Needless to add, the eco-system will be efficient only when it has banking services (including ATMs), travel services and telecommunication services in ample measure. Complete wi-fi coverage all across the Medical Metropolis would be essential in these times. Rental services for cellular phones, laptops, net books and other gadgets will help the caretakers remain connected and even carry out official and personal chores seamlessly.
Financing the Metropolis
A globally-competitive yet uniquely Indian Medical Metropolis is probably akin to creating a whole new city based on medical science and expertise. At the very least, a Medical Metropolis of the order envisaged would require land bank of 2500 to 5000 acres with approved land-use zoning and future expansion opportunities. It would well qualify as an infrastructural project.
The Indian governments (Central and State) should support the Medical Metropolis projects by providing land at subsidized rates in return for a mix of free treatment, free beds for below-the-poverty-line (BPL) population and royalties from revenues. This would need to be supplemented by soft loans from banking institutions for project funding.
The financial profile of India Corporate hospitals significantly varies, given the vast difference in bed strength, from say 80 to 8000 beds, and in the network of hospitals, from 1 to 40. Two of the largest groups have deployed USD 150 million and USD 360 million as capital to develop network of 10 and 40 hospitals respectively, with bed strengths of 2000 and 7500 respectively. Clearly, even with corporate structures, Indian hospitals are substantially cheaper to establish and operate.

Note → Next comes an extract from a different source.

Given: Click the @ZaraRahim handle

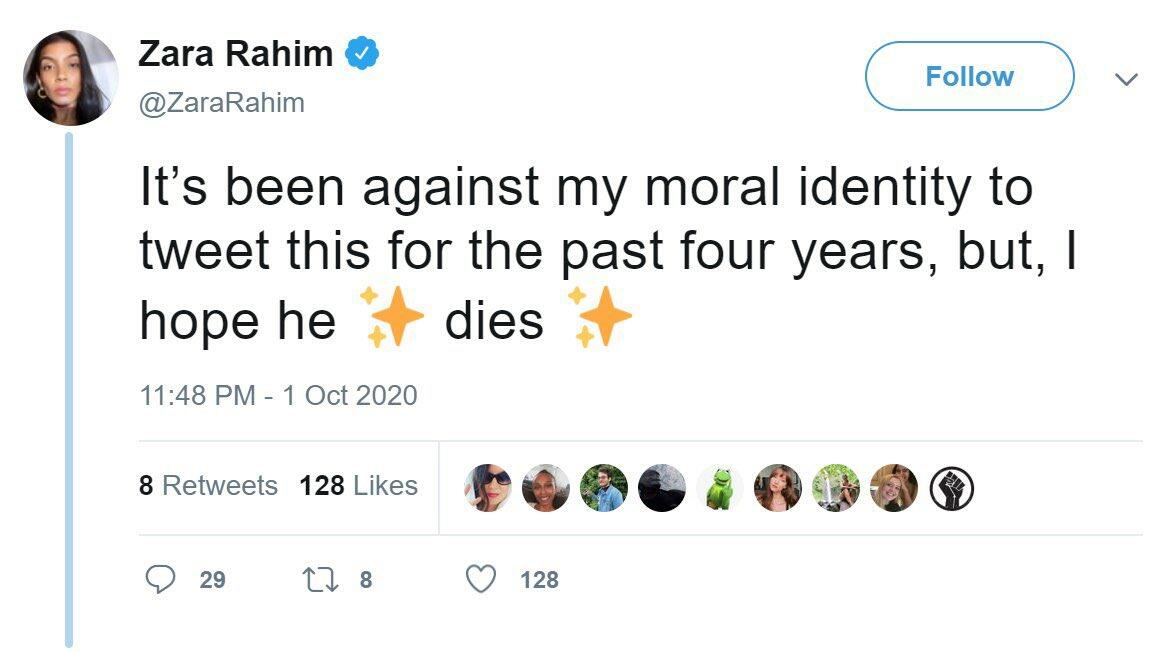Looking at the screenshot, I should tap(221, 103).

Given the scale and scope of facilities proposed for a Medical Metropolis it is to be expected that the investment cost will be around 2X of the current investment norms. It may also be economically unviable for a single entity to bear all the infrastructural investments relating to the non-hospital assets. The governments and the lending institutions should allow the lead sponsor to rope in partners for each of the additional social infrastructural items such as education, culture, entertainment, hotels and hospitality services. A special purpose vehicle backed by a consortium of corporations with expertise in each of the areas and private equity firms will be ideally equipped to launch and develop the Medical Metropolis concept.
The concept of Medical Metropolis could achieve for India, in the healthcare sector, what the concept of industrial estates and special economic zones have done for China (and even India) in terms of globally competitive development, benefitting not only the national economy but national and international healthcare as well.
Posted by Dr CB Rao on July 20, 2009.